Retrograde motion is simply the apparent shift in the position of the planets. So given the
planet's normal tendency, it would seem to eastward or prograde, but then once in a while
it will appear to backtrack. This is the retrograde motion before resuming its prograde motion
once again. Now, for everything to rise in the east and set in the west, it would be
perfectly reasonable to conclude that the Earth was at the center of the cosmos. But
this retrograde motion was an anomaly, it didn't make sense. So in order to make the
retrograde motion work, rather than having Mars in this example and all the planets directly
revolving around the Earth, Ptolemy introduced a new concept called the Epicycle. the Epicycle
was an invisible circle that carried Mars and the Epicycle itself revolved around something
called a Deferent.
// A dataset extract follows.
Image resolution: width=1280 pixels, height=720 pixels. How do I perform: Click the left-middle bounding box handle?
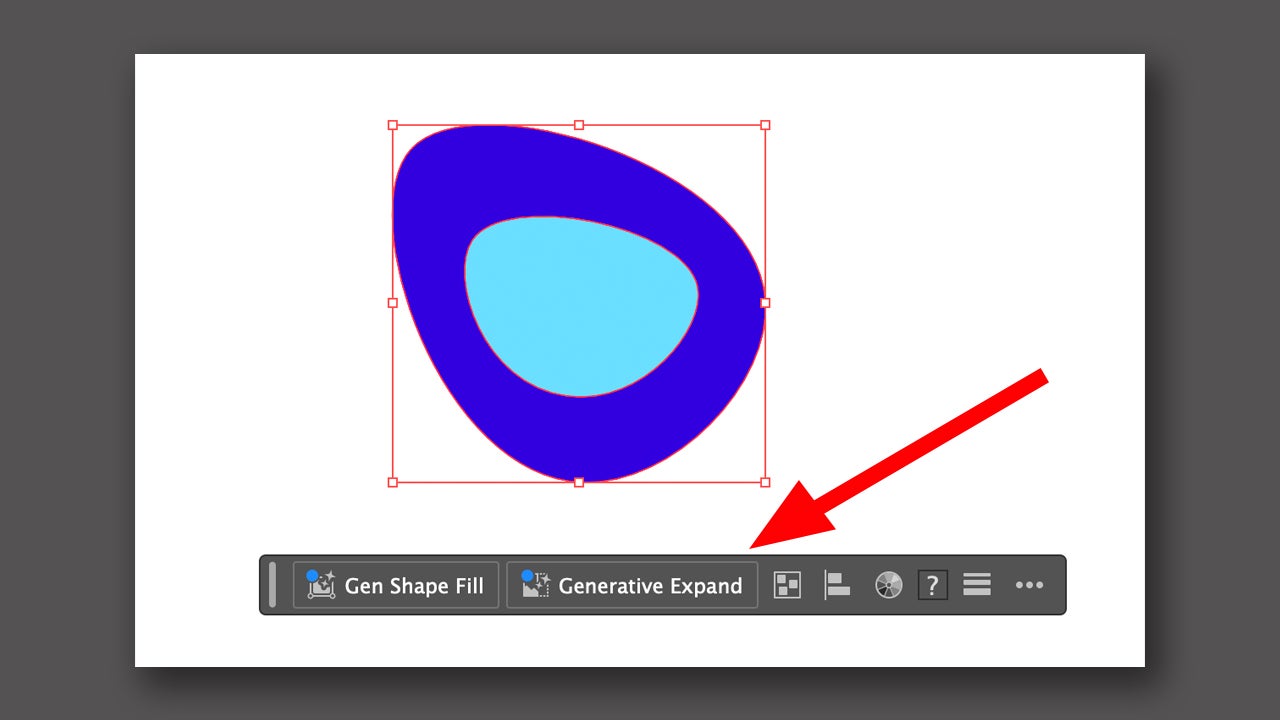393,302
And it would be this Epicycle moving about the Deferent that would create
the apparent retrograde motion. So you can imagine yourself looking at Mars and it appears
to be going in prograde motion before executing a slight zig-zag back and forth in the sky,
giving us retrograde motion. Now this was a good first order approximation, but the
problem though is that the Epicycle that we see here just would not be accurate enough
to predict when the next retrograde motions would be. To solve this problem, Ptolemy introduced
a modification to his ideas. He introduced a Equant, that is, the Earth is still very
much at the center of the cosmos, but the Epicycle, the Deferent, and so forth now were
centered on an offset point called an Equant. And this is what helped to make the retrograde
motion of Mars and all the planets be a little bit more on time, and do a slightly better
job of predicting exactly when these retrogrades would occur. Even then, sometimes additional
modifications would be required, not the least of which was adding an additional Epicycle
to the Epicycle. And things got a little bit complex over time, and this was a major problem
because while the Epicycle model did an extremely good job of predicting retrograde motions,
for about 1500 years, it was, at the same time, a little bit messy, and it allowed some
people to begin to think maybe there were alternatives, and maybe some of these ideas
of the geocentric model should be revisited.